What you should do: The output consists only of the lines from the one with "Task: Collapse the period dropdown caret" through the end of the records, each printed exactly, and contains no pictures.

*** Data

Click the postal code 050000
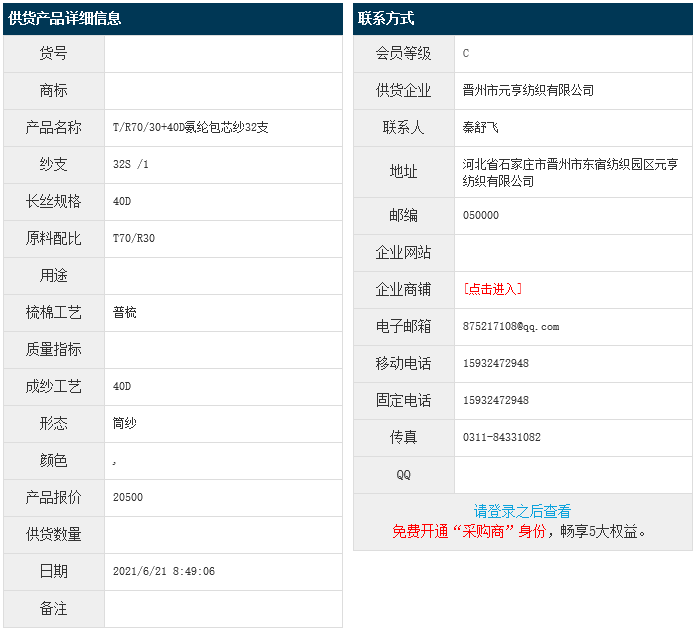This screenshot has height=632, width=696. click(x=481, y=215)
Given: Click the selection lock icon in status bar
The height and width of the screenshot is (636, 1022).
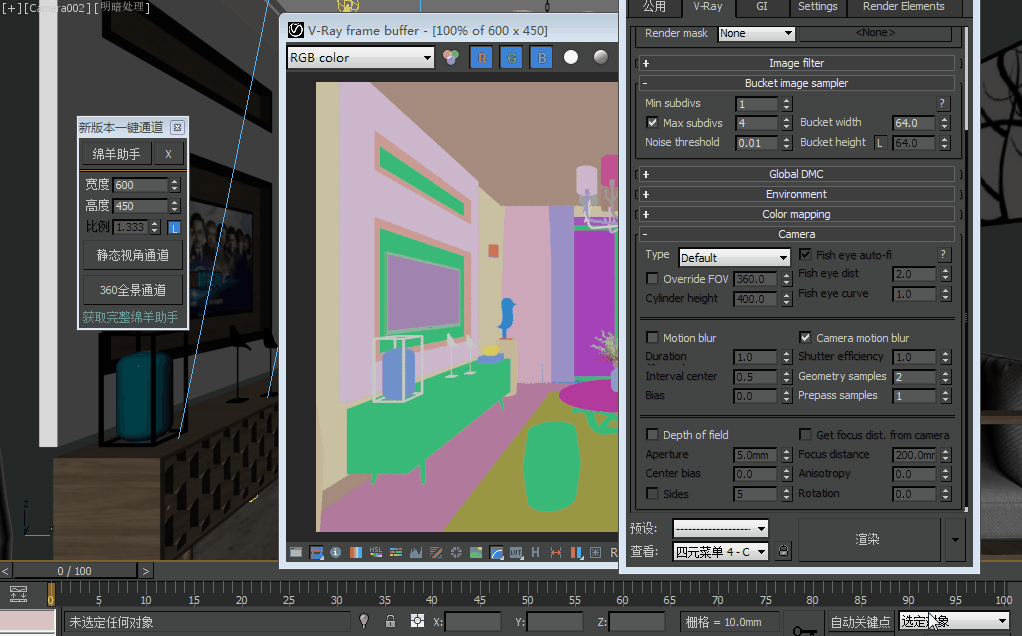Looking at the screenshot, I should [x=390, y=621].
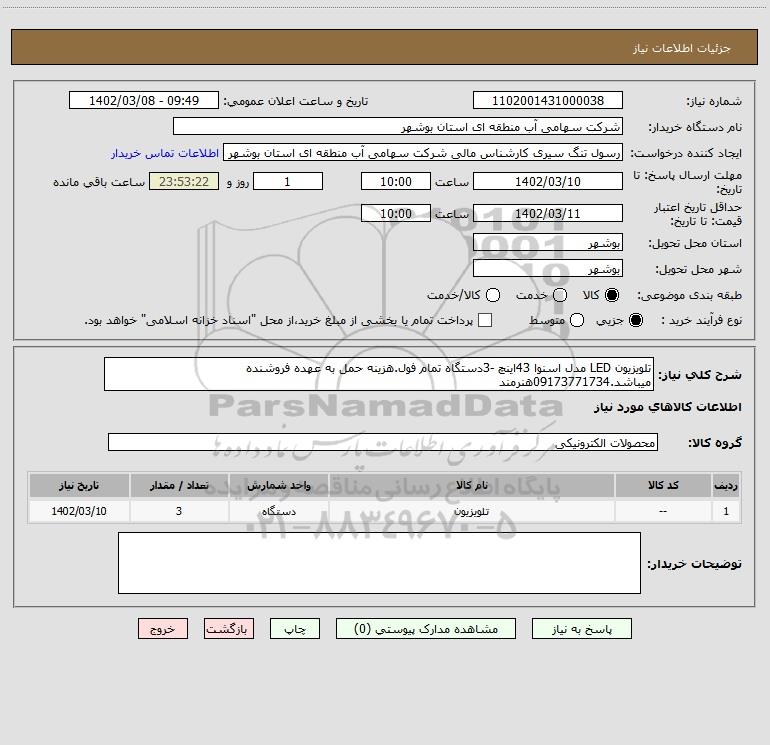Click the خروج exit button
This screenshot has width=770, height=745.
click(x=163, y=629)
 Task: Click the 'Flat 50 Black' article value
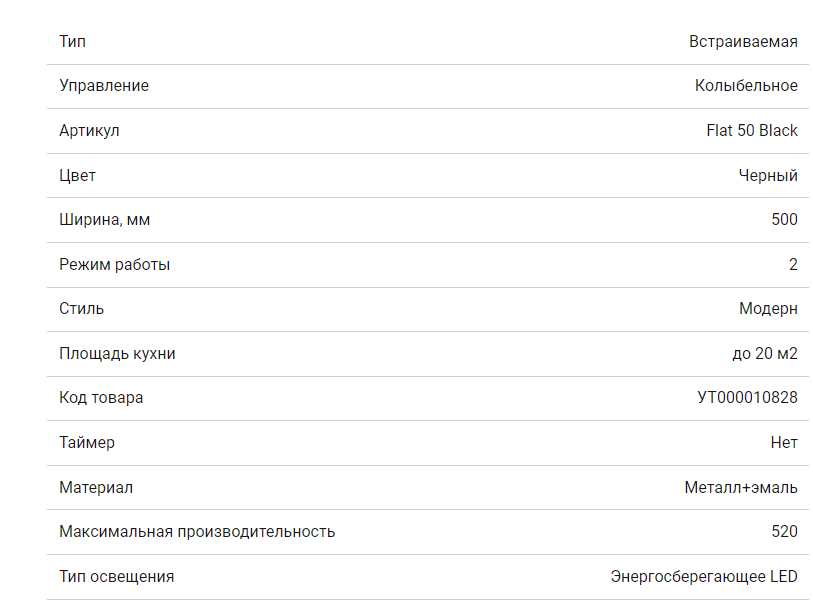(751, 130)
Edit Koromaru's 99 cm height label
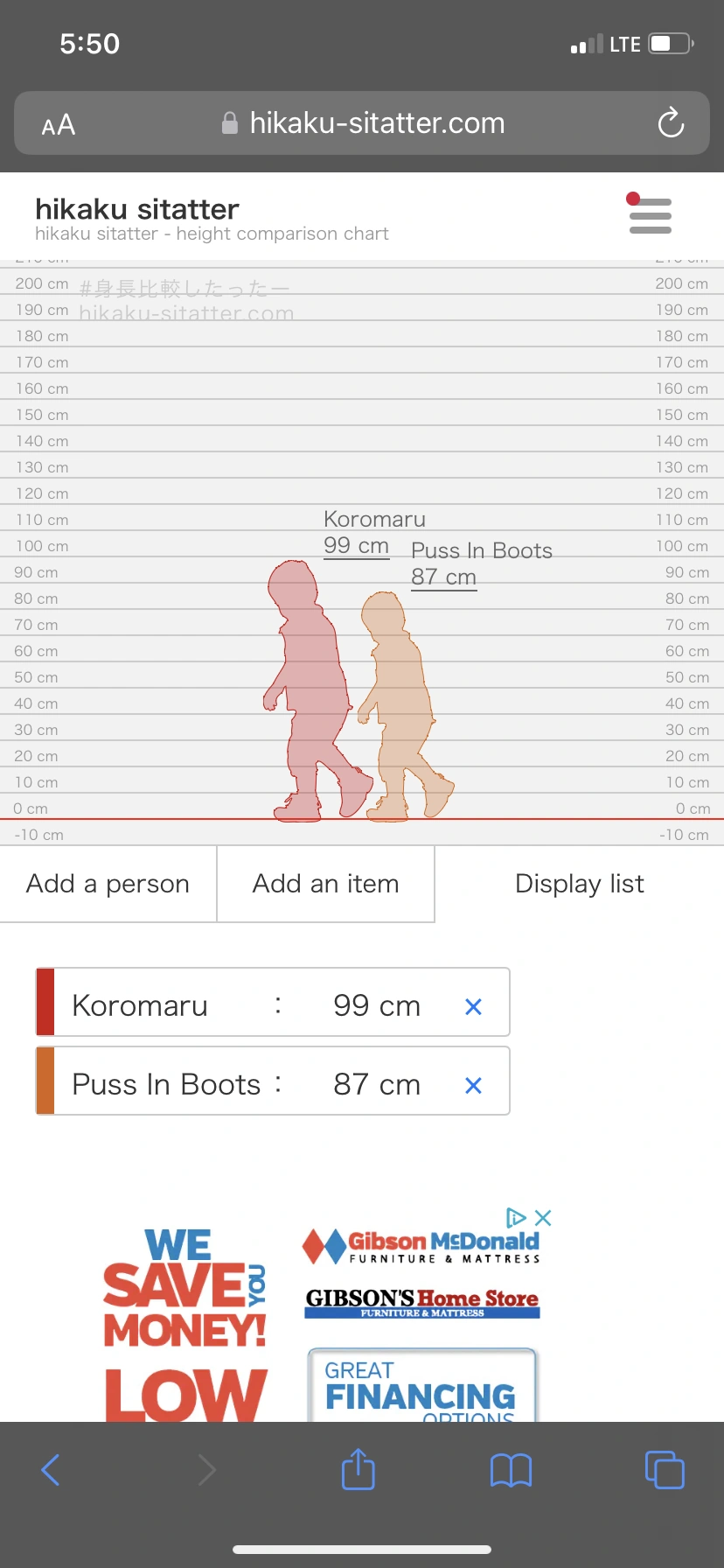Image resolution: width=724 pixels, height=1568 pixels. pyautogui.click(x=356, y=545)
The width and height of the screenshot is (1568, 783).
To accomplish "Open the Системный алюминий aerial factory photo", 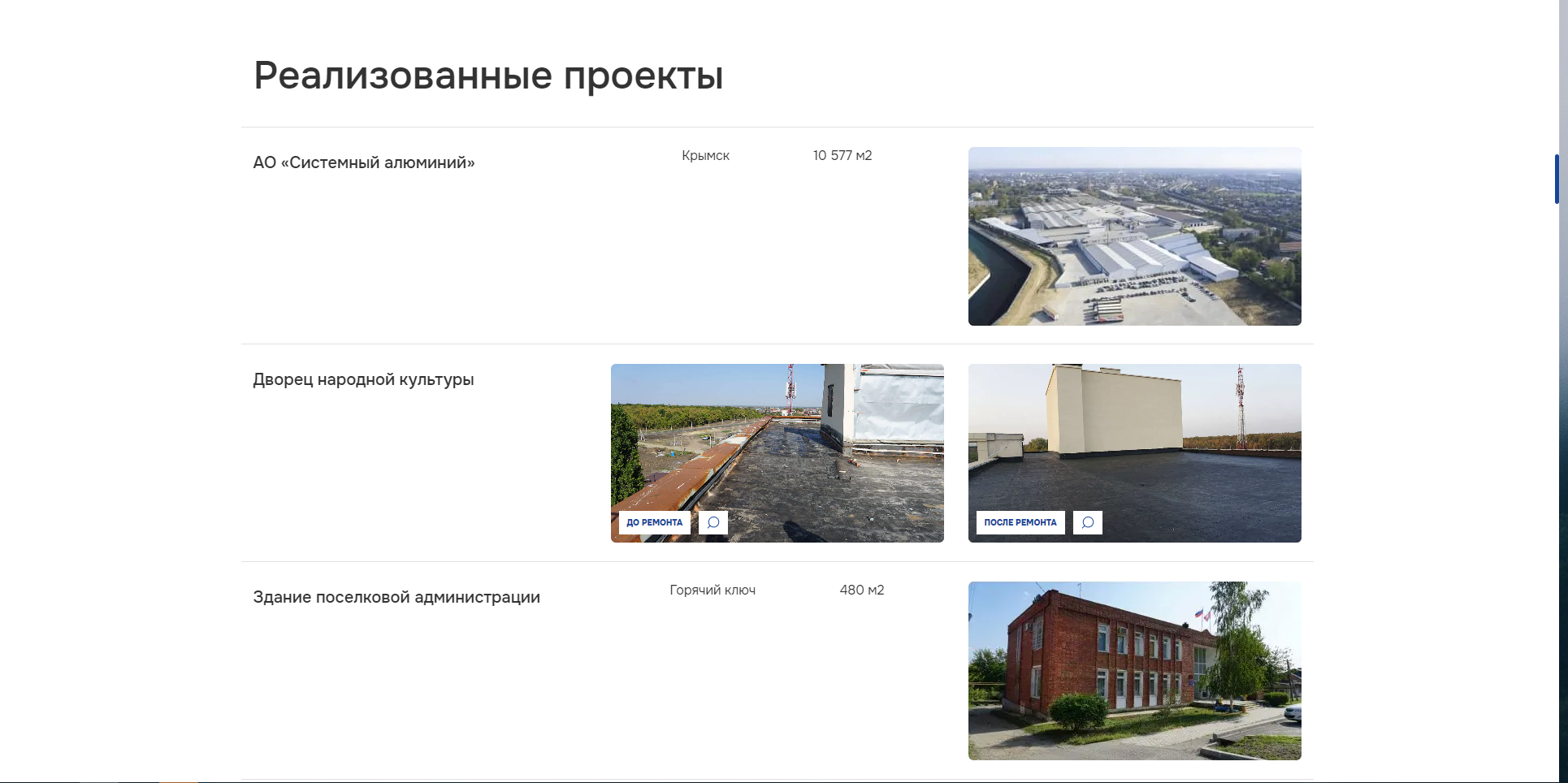I will (1135, 236).
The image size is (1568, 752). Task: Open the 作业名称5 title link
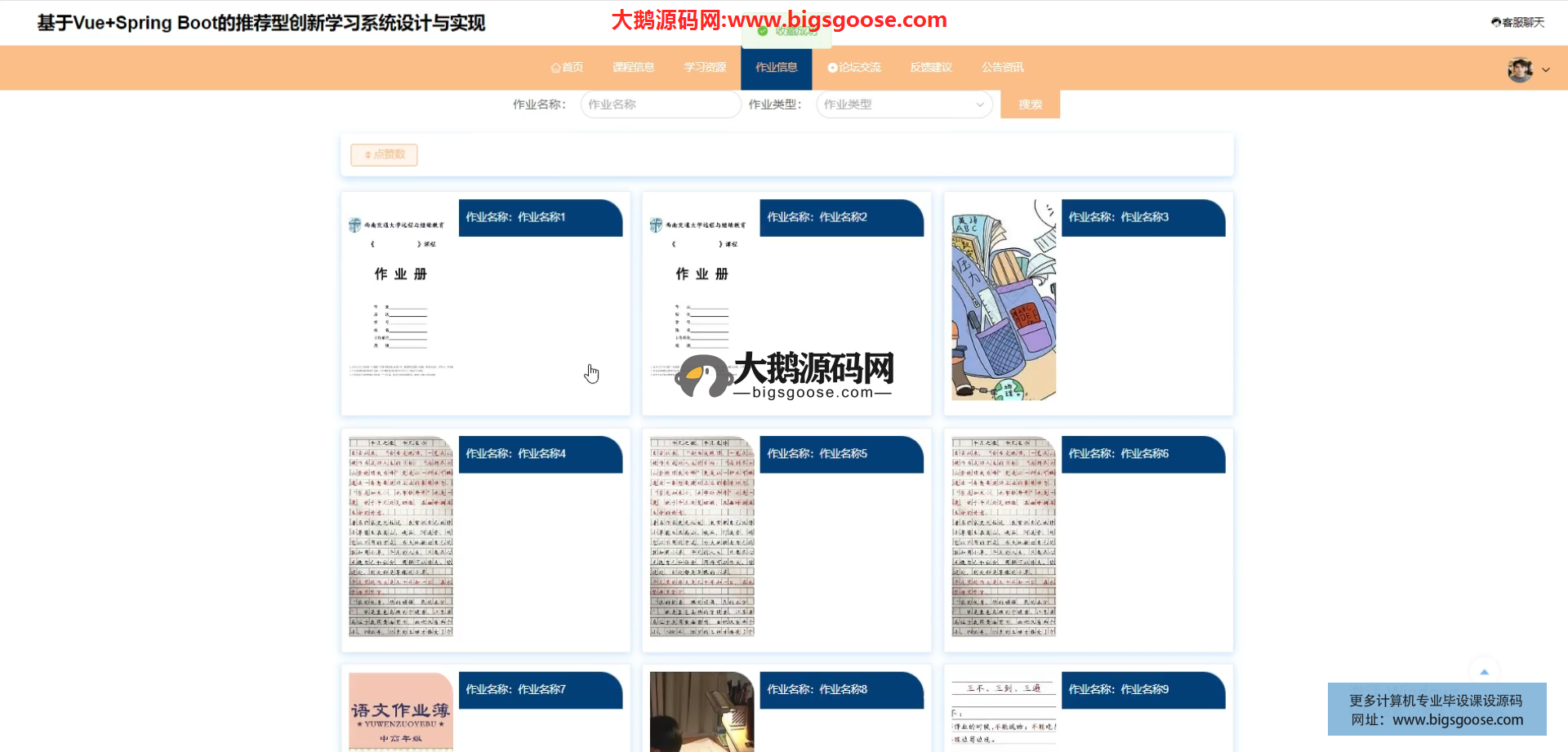click(x=817, y=454)
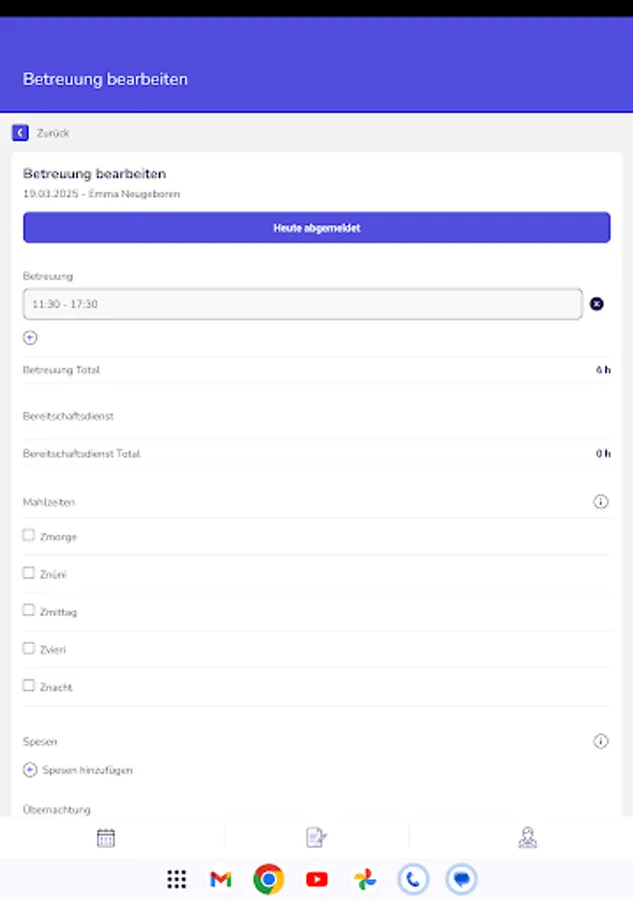Check the Znacht meal option
Viewport: 633px width, 900px height.
coord(28,686)

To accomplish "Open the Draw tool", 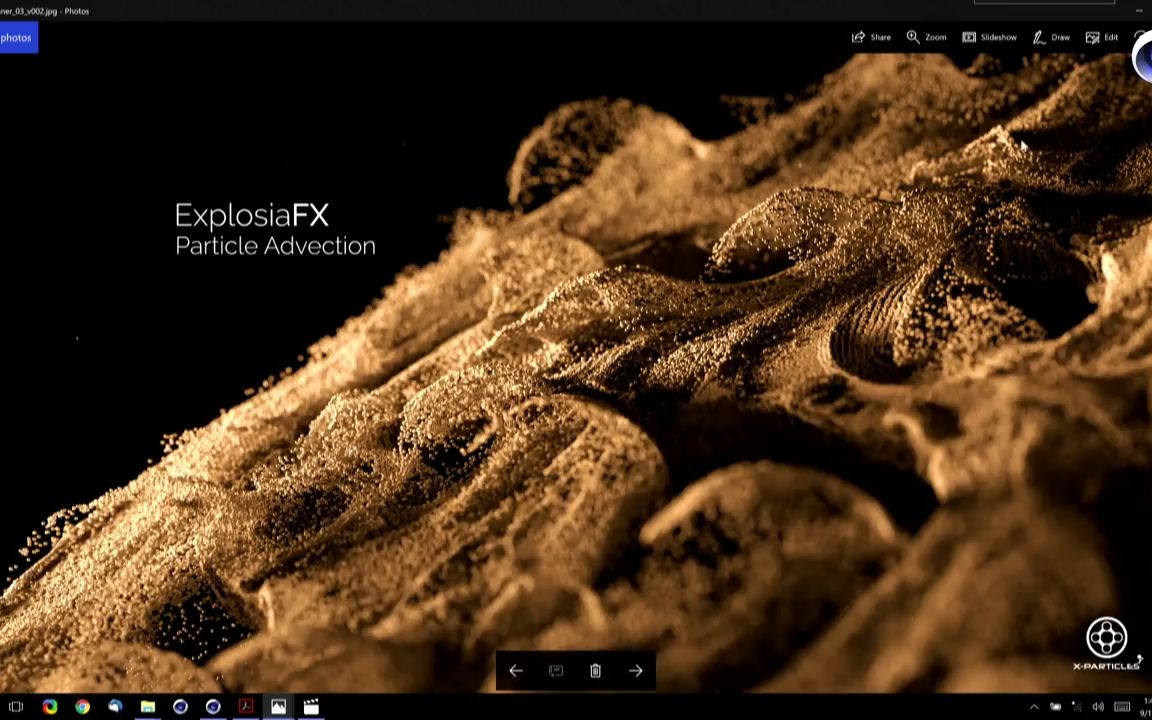I will [x=1051, y=37].
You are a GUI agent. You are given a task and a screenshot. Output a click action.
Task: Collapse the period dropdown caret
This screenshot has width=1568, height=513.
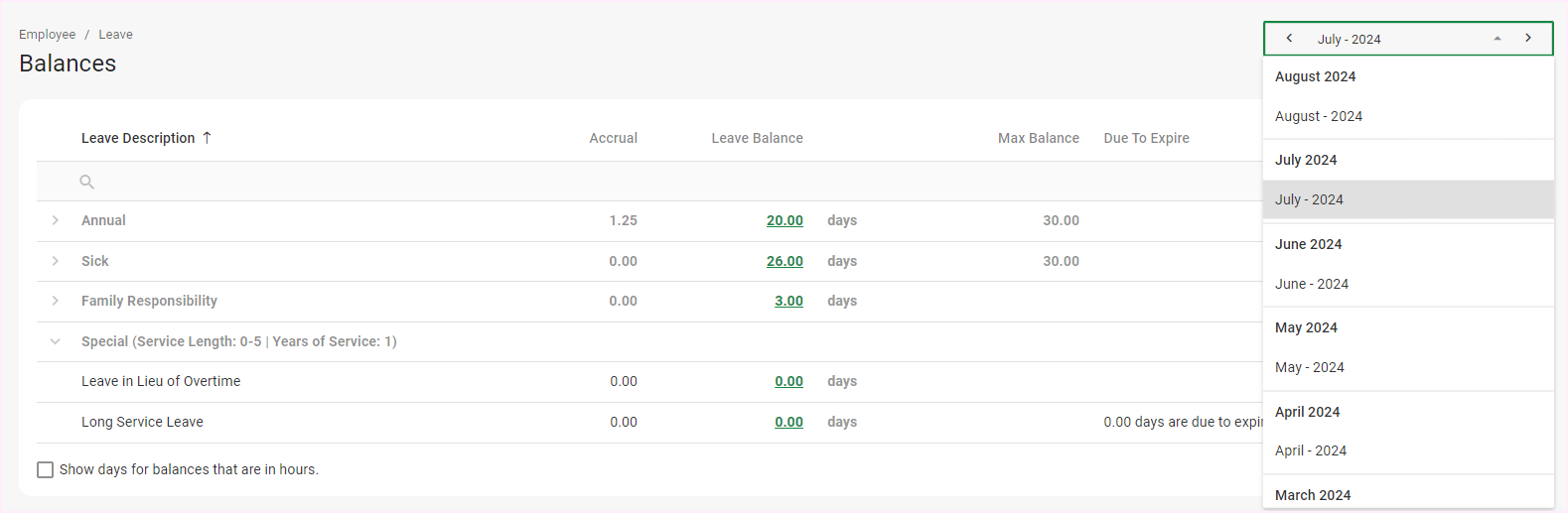point(1497,39)
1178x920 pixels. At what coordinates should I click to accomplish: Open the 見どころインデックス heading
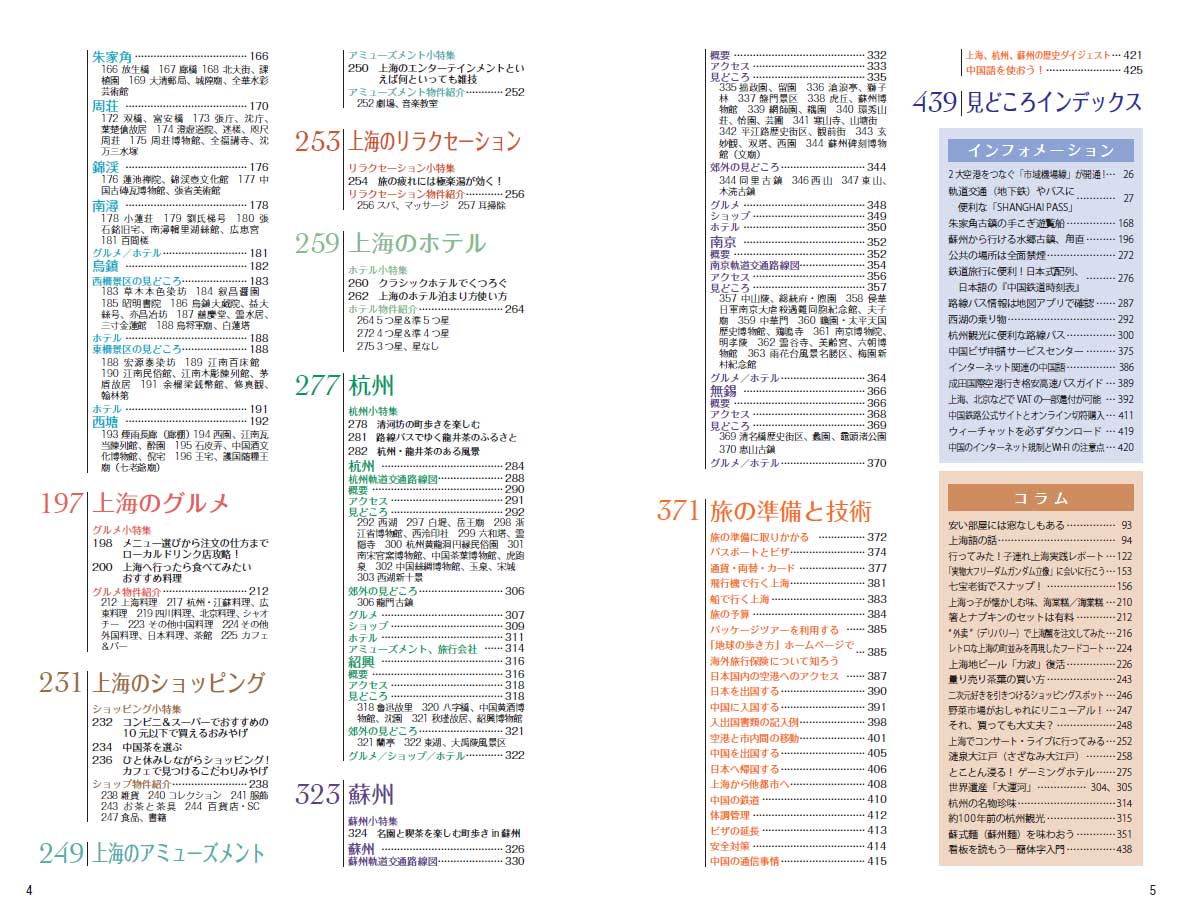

******

Reply:
Task: Collapse the period dropdown caret
This screenshot has width=1568, height=513.
point(1497,39)
1178x920 pixels. At what coordinates should I click to accomplish: Open the 見どころインデックス heading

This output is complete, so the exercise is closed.